# Should you say no?



## Rascal (Mar 29, 2013)

Guys, do you turn your wife down for sex? I have finally decided that it just isn't worth the drama. It is easier just to put out and keep the peace. The only problem with this is getting it up sometimes when you are truly not interested.


----------



## RandomDude (Dec 18, 2010)

Or when your balls are already throbbing in pain, so yes - I should have said NO all those times with my wife/STBXW.

It was me saying yes all the time which just made the problems worse.

So the next time I find myself with a nympho and I'm not into it, its a solid NOOOOOOOOOOOOOOOOOOOOOOOOOOOOOOOOOOOOO
And if she pushes it... its GET THE **** OUT 

Think 4 years has done its number on me


----------



## gbrad (Jul 20, 2010)

Yes, when I don't feel like doing it, I try and give some reason why I don't want to.


----------



## romantic_guy (Nov 8, 2011)

Maybe only a few times in 41 years.


----------



## Wiltshireman (Jan 23, 2013)

Never look a gift horse in the mouth.

On the rare occasions that my wife did initiate I always said yes, even when I had put my back out but I did have to ask her to "be gentle with me".


----------



## anchorwatch (Mar 5, 2012)

NO!


----------



## sinnister (Dec 5, 2010)

Never say no when your wife initiates.


Ever.


----------



## NoWhere (Oct 2, 2012)

I've read in many books to never say no. Saying no is the quickest path to being left and getting no sex at all even when you want it.


----------



## Happyquest (Apr 21, 2009)

I keep trying to put my tongue to the roof of my mouth to say no but it keeps coming out as yes. 

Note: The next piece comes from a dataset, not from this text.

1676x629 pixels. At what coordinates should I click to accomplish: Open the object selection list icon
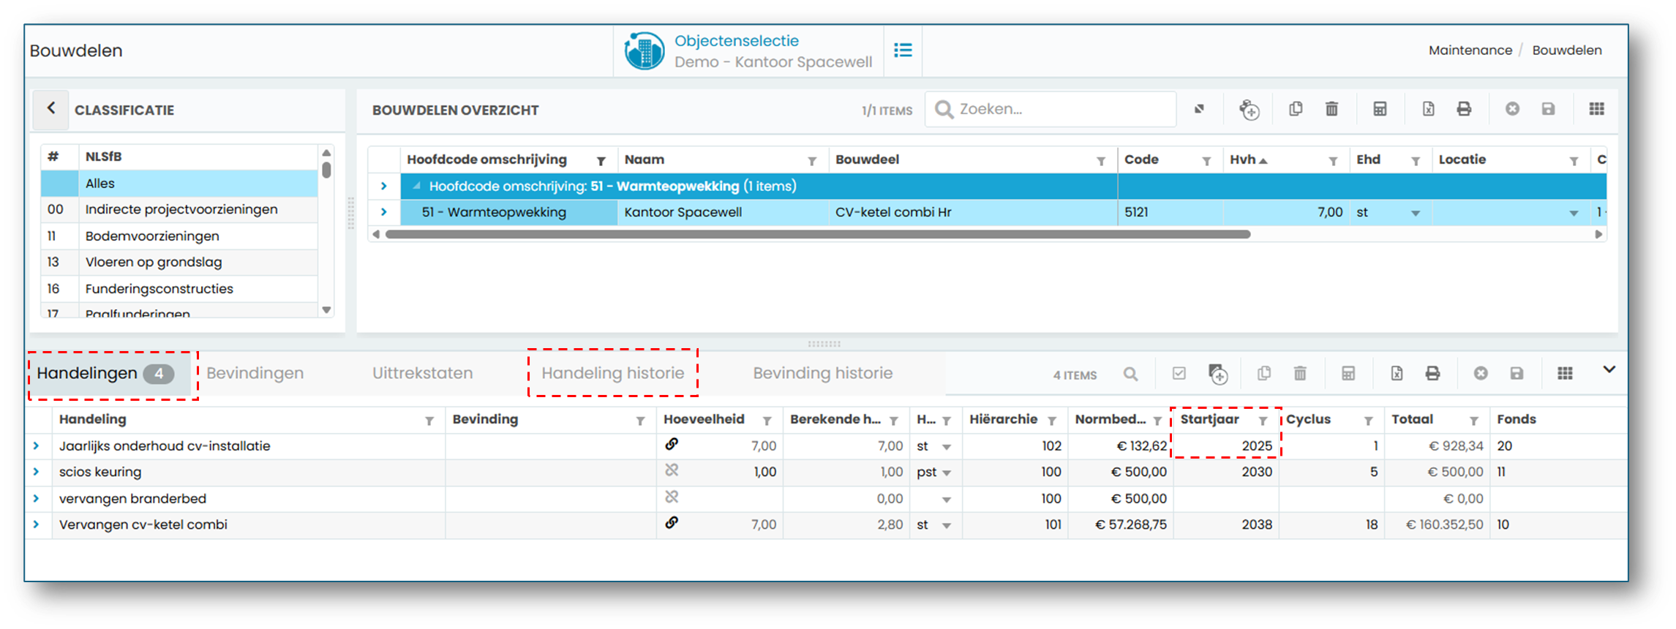903,50

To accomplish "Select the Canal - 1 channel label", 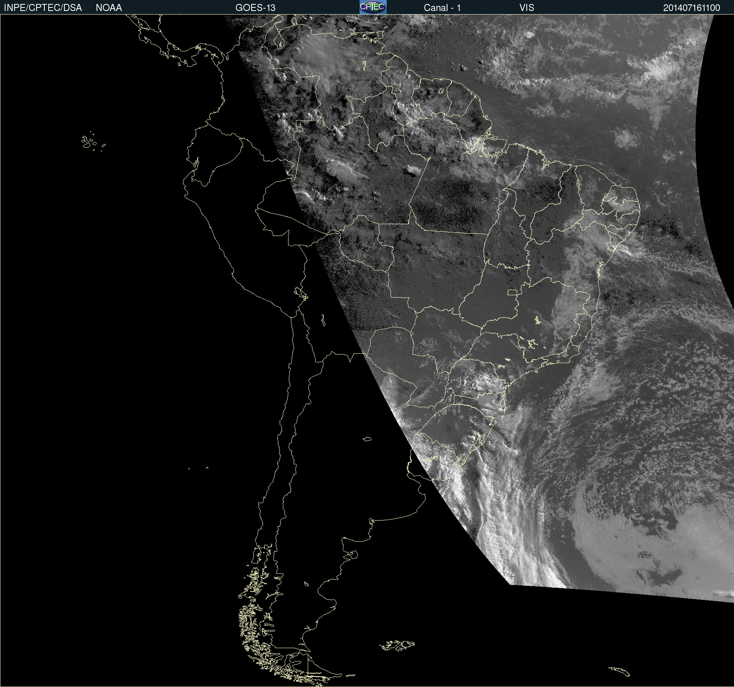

I once said No don't No don't... stop No don't stop, Does that count?:smthumbup:


----------



## Leasel (Mar 30, 2013)

My husband only turns me down if he's literally so exhausted he can't keep himself awake.


----------



## Rob774 (Sep 27, 2010)

Happyquest said:


> I keep trying to put my tongue to the roof of my mouth to say no but it keeps coming out as yes.
> 
> I once said *No don't No don't... stop No don't stop,* Does that count?:smthumbup:


You stole that line from an episode of Popeye... I'm telling!!!


----------



## tacoma (May 1, 2011)

Sure I've said no.

I don't do it often, only when she's pissed me off
_Posted via Mobile Device_


----------



## Cosmos (May 4, 2012)

The word "Raincheck" is better than a straight "No" - no matter which spouse is saying it.


----------



## Playing Catch-Up (Apr 8, 2013)

I say no when she's given me endless days of drama and I'm just too irritated to deal with her that way. Also, after her A there was a long stretch where I wanted nothing to do with her, though this has become less frequent over time. I shouldn't say no for the sake of the marriage but sometimes I just can't even think of doing what she wants.


----------



## Rascal (Mar 29, 2013)

My wife hardly ever initiates and, when she does, it always seems that my mind is nowhere near the subject. She has a knack of catching me completely cold. It's all I can do to avoid stammering and giving her the "deer in the headlights" stare. I have to do mental summersaults to get myself into gear.


----------



## 01coltcolt (Apr 2, 2013)

I see a Post Reply, Quote, Multi an Quick button. Where is the slap button??


----------



## nothingtodeclare (Apr 13, 2013)

I've said no twice in 20 years. I can't imagine declining at this point.


----------



## Wiserforit (Dec 27, 2012)

A couple of times in five years. If I have been really, really wiped out or sick.

But it really did hurt her ego.


----------



## anonim (Apr 24, 2012)

why is it that women get upset if you decline them?


----------



## KanDo (Jun 15, 2011)

Men and women both get upset when they are rejected...


----------



## Leasel (Mar 30, 2013)

anonim said:


> why is it that women get upset if you decline them?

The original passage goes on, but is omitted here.